En juillet, des représentants de la Maison-Blanche se sont joints à un chœur de démocrates et de professionnels de la santé qui ont critiqué M. Kennedy pour avoir affirmé dans une vidéo que le COVID-19 était destiné à attaquer les Blancs et les Noirs et que les Juifs et les Chinois étaient les plus immunisés.

Selon FactCheck.org, M. Kennedy a également suggéré que les antidépresseurs étaient à l'origine des fusillades dans les écoles, que les radiations Wi-Fi provoquaient le cancer et que les élections de 2004 qui ont permis la réélection de George W. Bush avaient été volées.

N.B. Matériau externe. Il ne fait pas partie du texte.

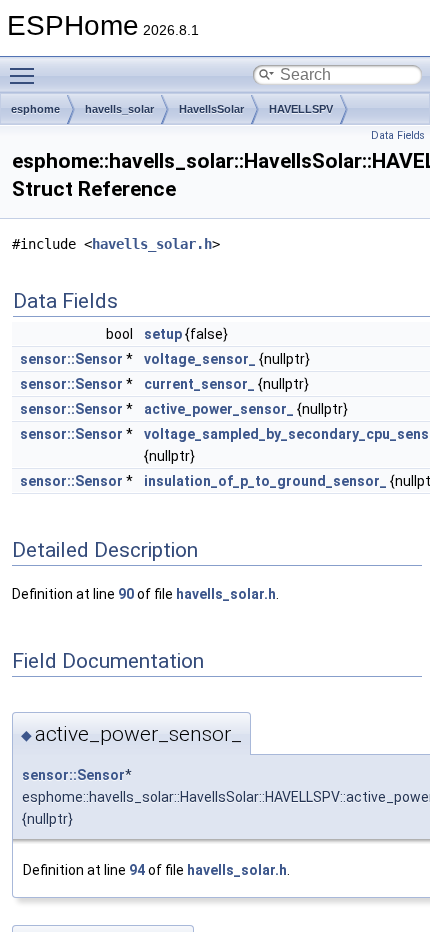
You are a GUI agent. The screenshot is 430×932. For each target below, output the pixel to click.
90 (126, 594)
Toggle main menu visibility (26, 75)
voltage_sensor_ (200, 359)
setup (163, 334)
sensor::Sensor (71, 359)
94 (137, 870)
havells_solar (119, 109)
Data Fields (398, 135)
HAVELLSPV (301, 109)
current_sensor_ (199, 384)
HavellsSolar (211, 109)
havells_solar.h (152, 244)
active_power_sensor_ (219, 409)
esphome (35, 109)
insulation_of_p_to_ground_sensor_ (265, 481)
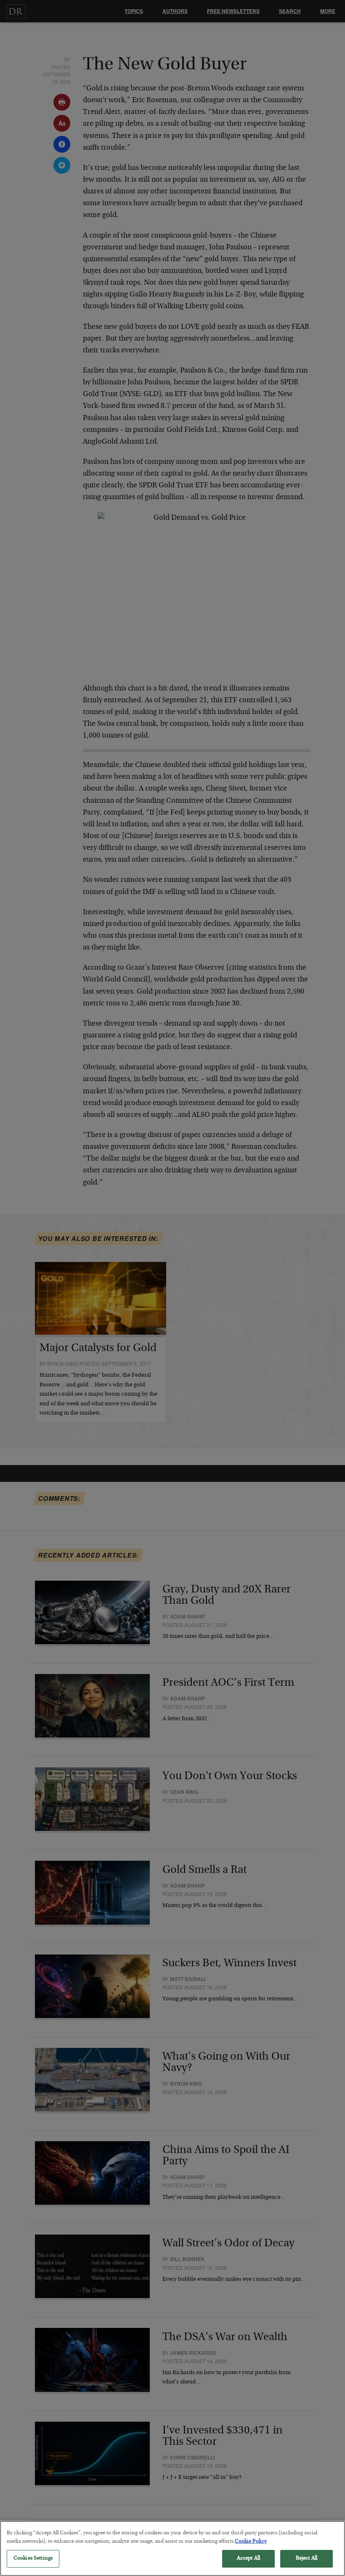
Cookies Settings (33, 2558)
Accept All (248, 2558)
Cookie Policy (251, 2541)
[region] (172, 2548)
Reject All (306, 2558)
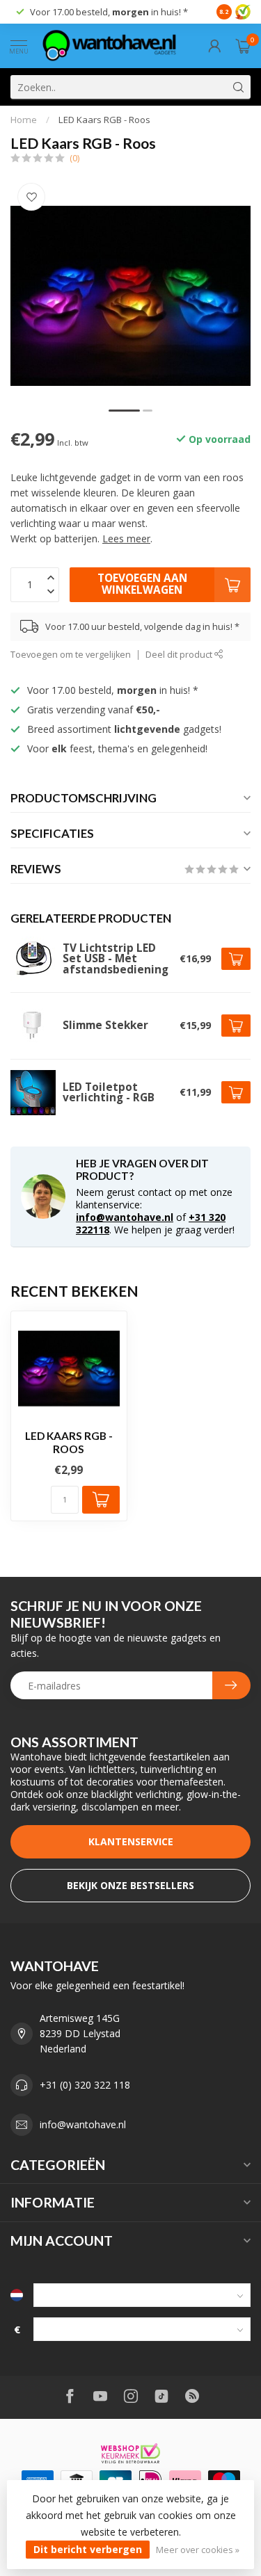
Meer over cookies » (197, 2550)
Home (23, 119)
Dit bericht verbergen (87, 2549)
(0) (74, 158)
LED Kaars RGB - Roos (104, 119)
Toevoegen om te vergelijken (70, 655)
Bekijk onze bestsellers (130, 1885)
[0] (243, 46)
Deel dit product (179, 655)
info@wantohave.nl (124, 1217)
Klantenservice (130, 1841)
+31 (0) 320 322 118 (85, 2084)
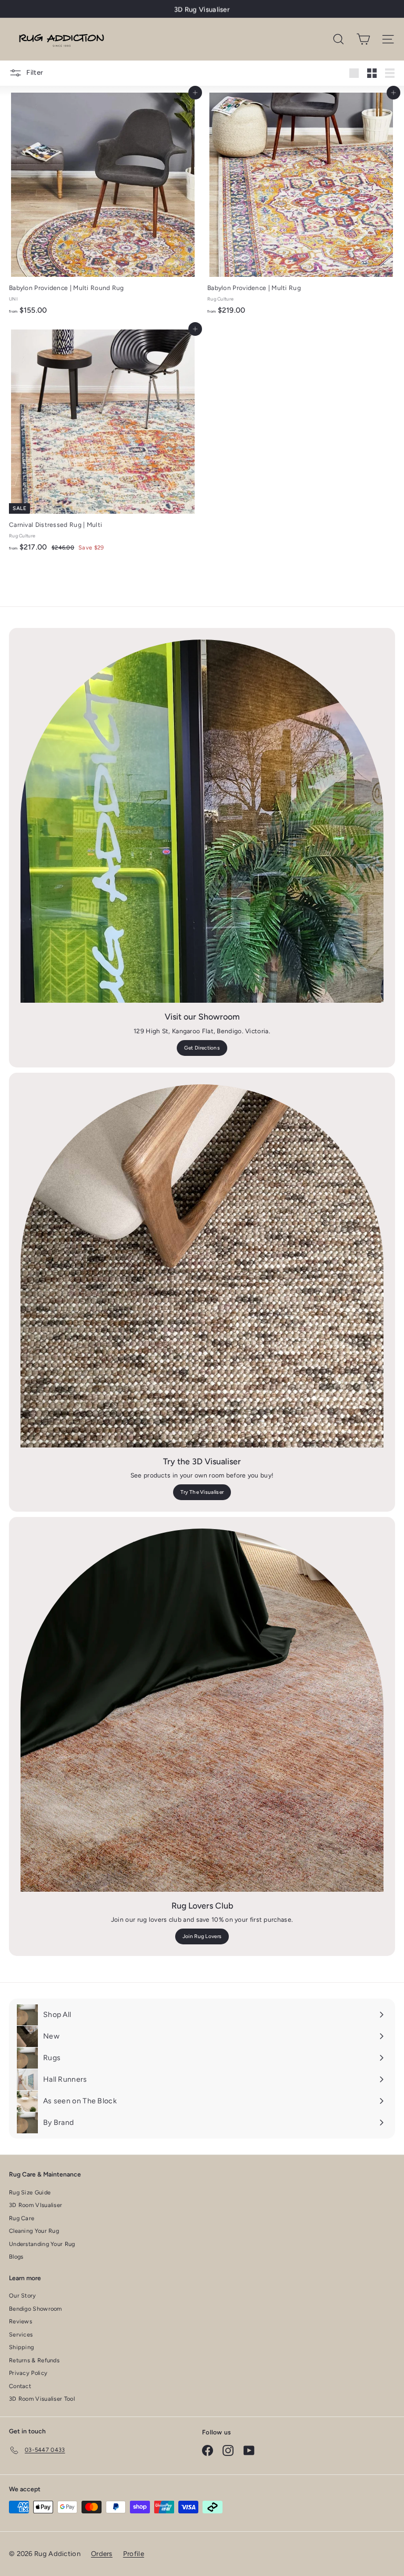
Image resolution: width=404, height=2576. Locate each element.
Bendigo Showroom (35, 2308)
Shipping (21, 2347)
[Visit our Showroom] (202, 821)
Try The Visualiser (202, 1492)
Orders (102, 2554)
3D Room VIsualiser (35, 2205)
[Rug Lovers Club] (202, 1710)
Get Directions (202, 1047)
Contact (20, 2386)
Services (21, 2334)
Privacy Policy (28, 2373)
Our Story (22, 2295)
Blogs (16, 2256)
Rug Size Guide (29, 2192)
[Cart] (363, 39)
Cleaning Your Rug (34, 2231)
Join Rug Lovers (202, 1936)
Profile (133, 2554)
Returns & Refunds (34, 2360)
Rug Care (21, 2218)
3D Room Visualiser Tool (42, 2398)
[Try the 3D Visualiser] (202, 1265)
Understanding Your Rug (42, 2244)
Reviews (20, 2321)
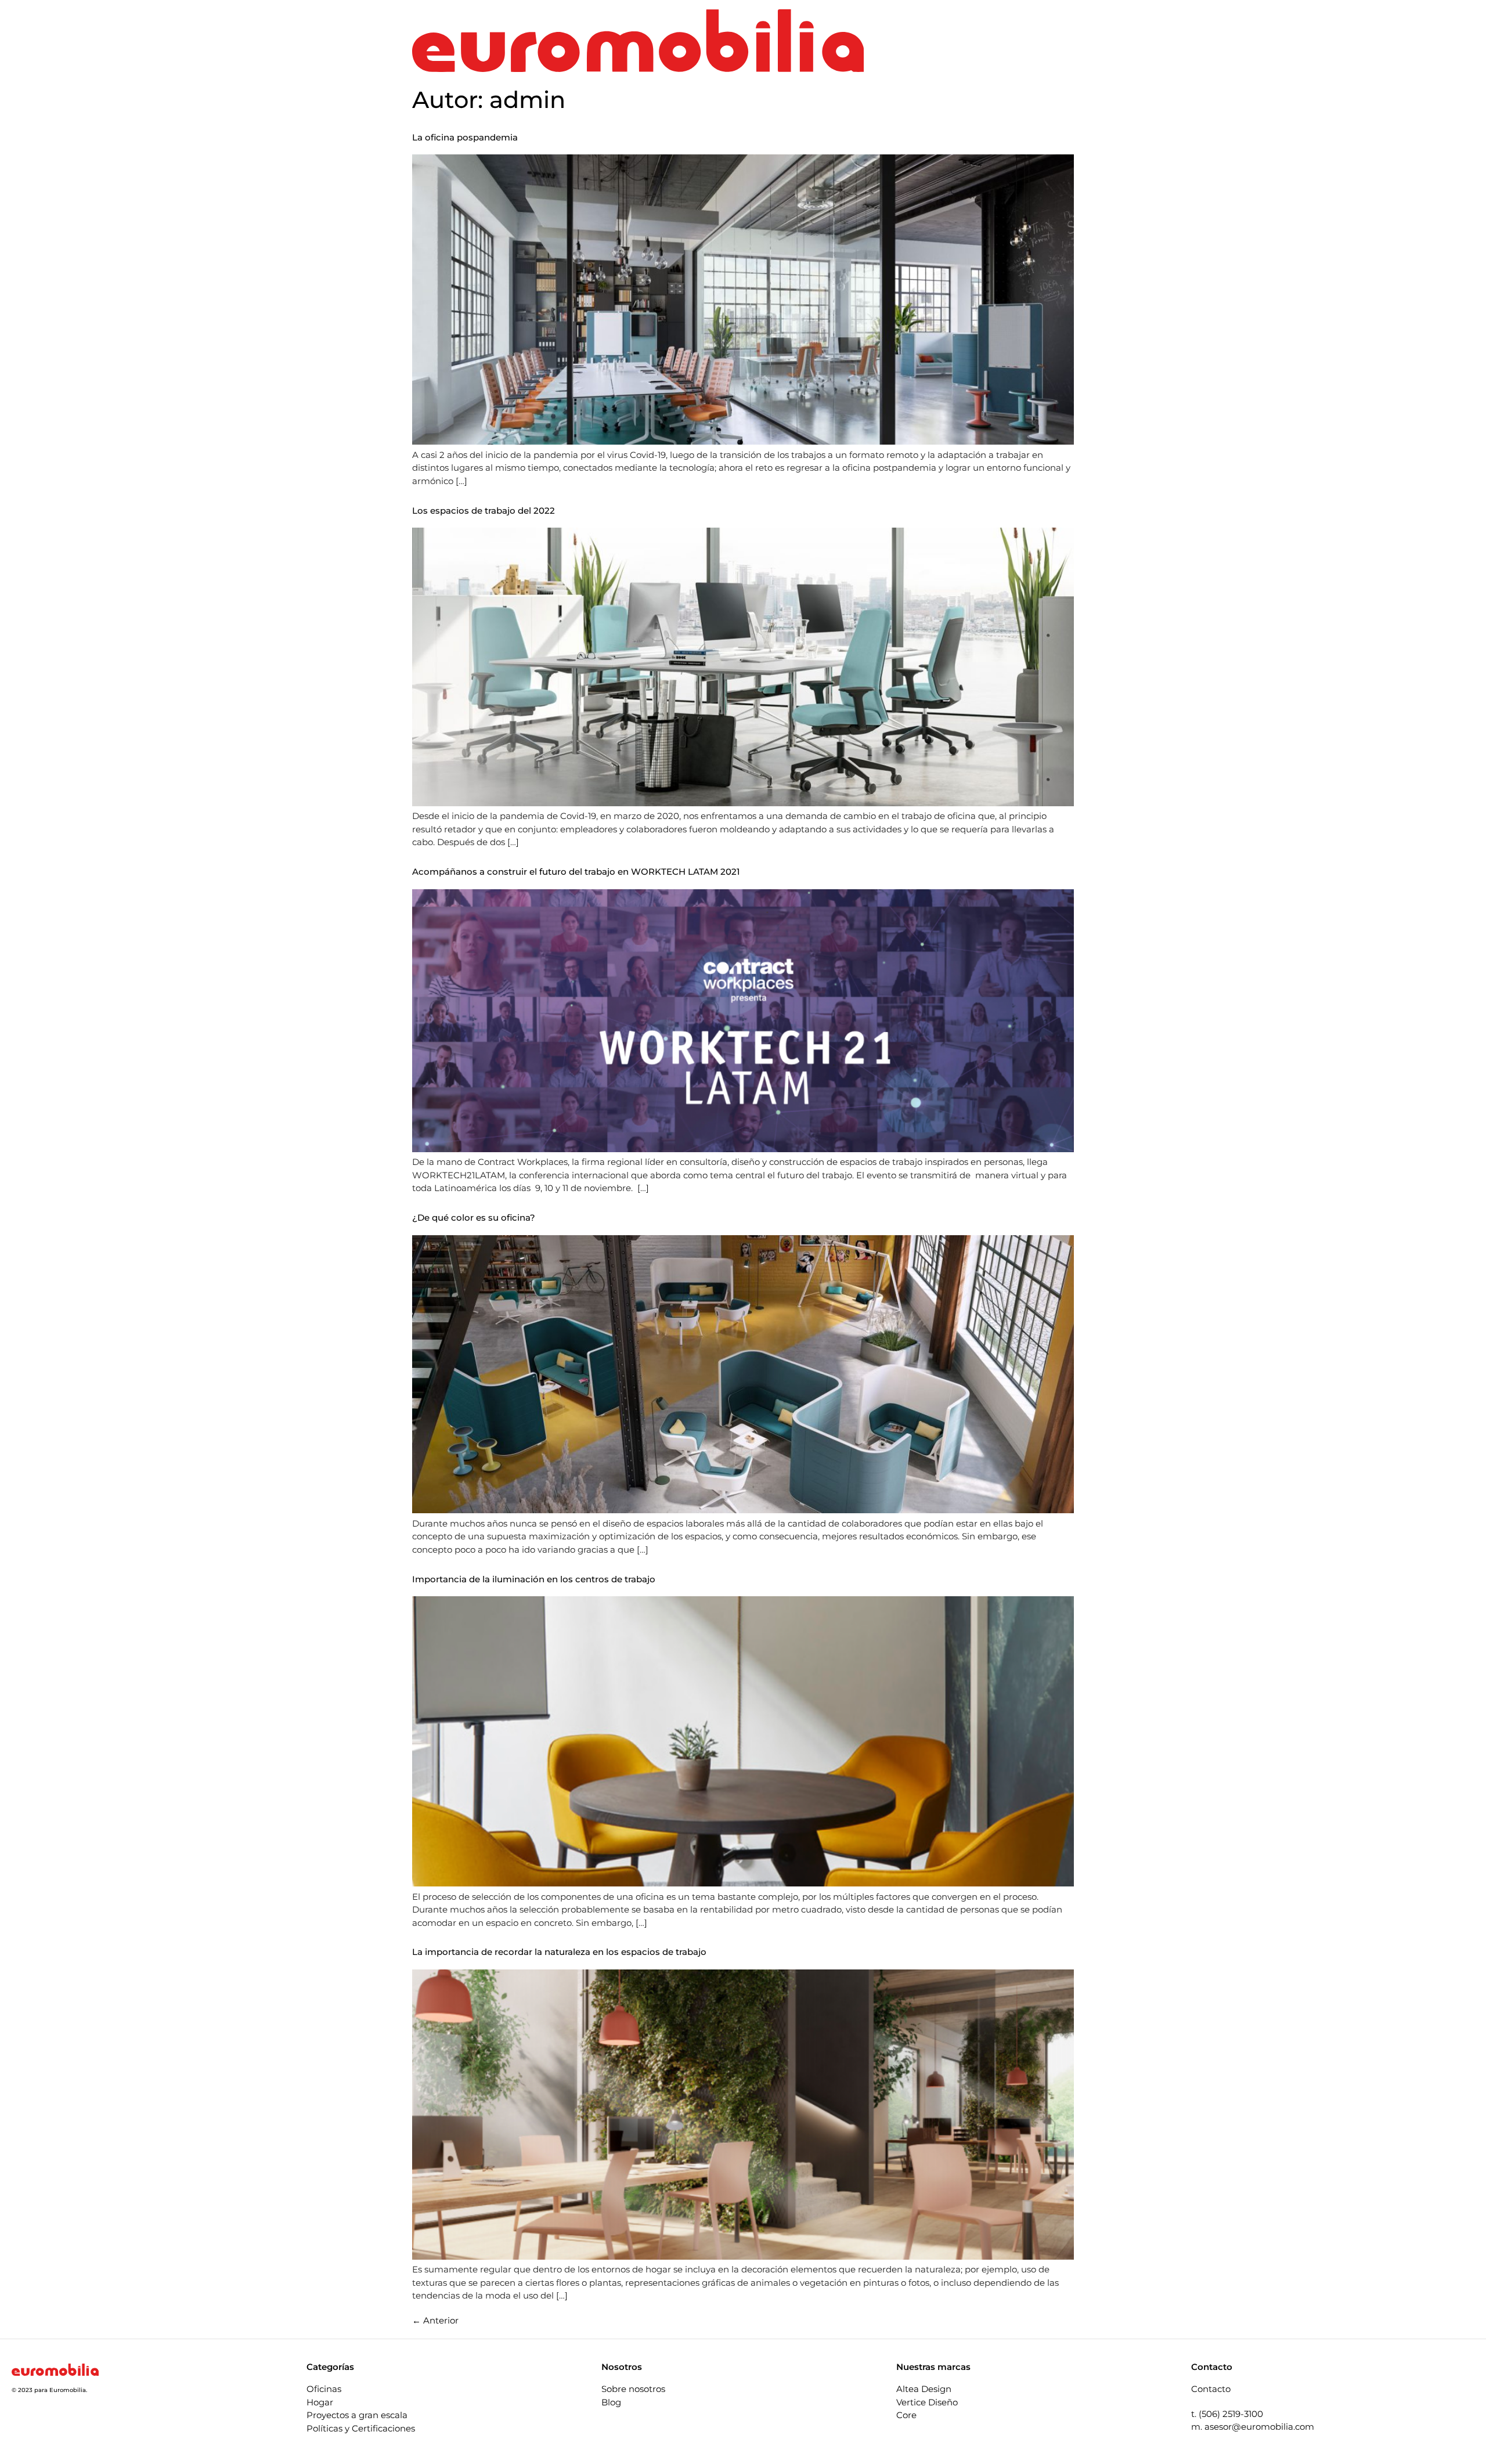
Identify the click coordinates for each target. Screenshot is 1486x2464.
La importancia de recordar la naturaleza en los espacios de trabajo (559, 1951)
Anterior (435, 2320)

Environ 47 % des Américains interrogés en septembre par Reuters/Ipsos ont déclaré qu'ils n'étaient pas intéressés par le nouveau vaccin COVID-19, plus d'un tiers d'entre eux estimant qu'il était dangereux. Seuls 34 % des républicains ont déclaré qu'ils seraient intéressés par la mise à jour du vaccin, contre 77 % des démocrates.

GRANDE POPULARITÉ, DONATEUR DE TRUMP

Selon un sondage Reuters/Ipsos réalisé en septembre, Kennedy jouit d'une meilleure cote de popularité que Trump ou Biden : 51 % des personnes interrogées ont une opinion favorable de lui, contre 45 % pour Biden et 40 % pour Trump. Mais M. Biden devance M. Kennedy de 50 points dans les sondages d'opinion portant sur la course à l'investiture démocrate, selon une moyenne des données de RealClearPolitics.

À 69 ans, M. Kennedy pourrait séduire les Américains qui recherchent un candidat plus jeune que M. Biden, 80 ans, et M. Trump, 77 ans. Selon un sondage Reuters/Ipsos réalisé en novembre dernier, 86 % des Américains estiment que l'âge limite pour exercer la fonction de président devrait être de 75 ans ou moins.

Plusieurs comités d'action politique ont déjà recueilli des millions pour la campagne de M. Kennedy, qui bénéficie en outre du soutien de podcasters populaires de droite et de certaines stars d'Hollywood. Il est marié à l'actrice Cheryl Hines.

American Values 2024 a recueilli 9,8 millions de dollars, selon les dernières déclarations de la commission électorale fédérale, dont un don de 4,3 millions de dollars de Gavin de Becker, consultant en sécurité, et 5 millions de dollars de Timothy Mellon. Mellon, héritier de la famille bancaire Mellon, a donné 20 millions de dollars à l'America First Action PAC de Trump en 2020, selon les données d'Open Secrets.

UN TIERS GÂCHEUR ?

Kennedy rejoindrait l'universitaire Cornell West en tant que candidat d'un tiers parti. Le directeur de campagne de M. West, Peter Daou, a souhaité la bienvenue à M. Kennedy dans un message publié sur X, anciennement connu sous le nom de Twitter.

Le sénateur américain Joe Manchin, démocrate de Virginie occidentale, a envisagé de se présenter à l'élection présidentielle en tant que candidat d'un parti tiers, et l'ancien sénateur américain Joe Lieberman, qui a fait campagne sur le ticket démocrate en 2000 en tant que colistier de l'ancien vice-président Al Gore, est le président fondateur de No Labels, un groupe qui pourrait présenter un candidat à l'élection présidentielle de 2024.

Dans une interview accordée à ProPublica, M. Biden a laissé entendre que le groupe de M. Lieberman aiderait M. Trump.

"Il a le droit démocratique de le faire. Il n'y a aucune raison de ne pas le faire. Maintenant, cela va aider l'autre. Et il le sait", a déclaré M. Biden lorsqu'il a été interrogé sur M. Lieberman. "C'est une décision politique qu'il prend et je pense évidemment que c'est une erreur.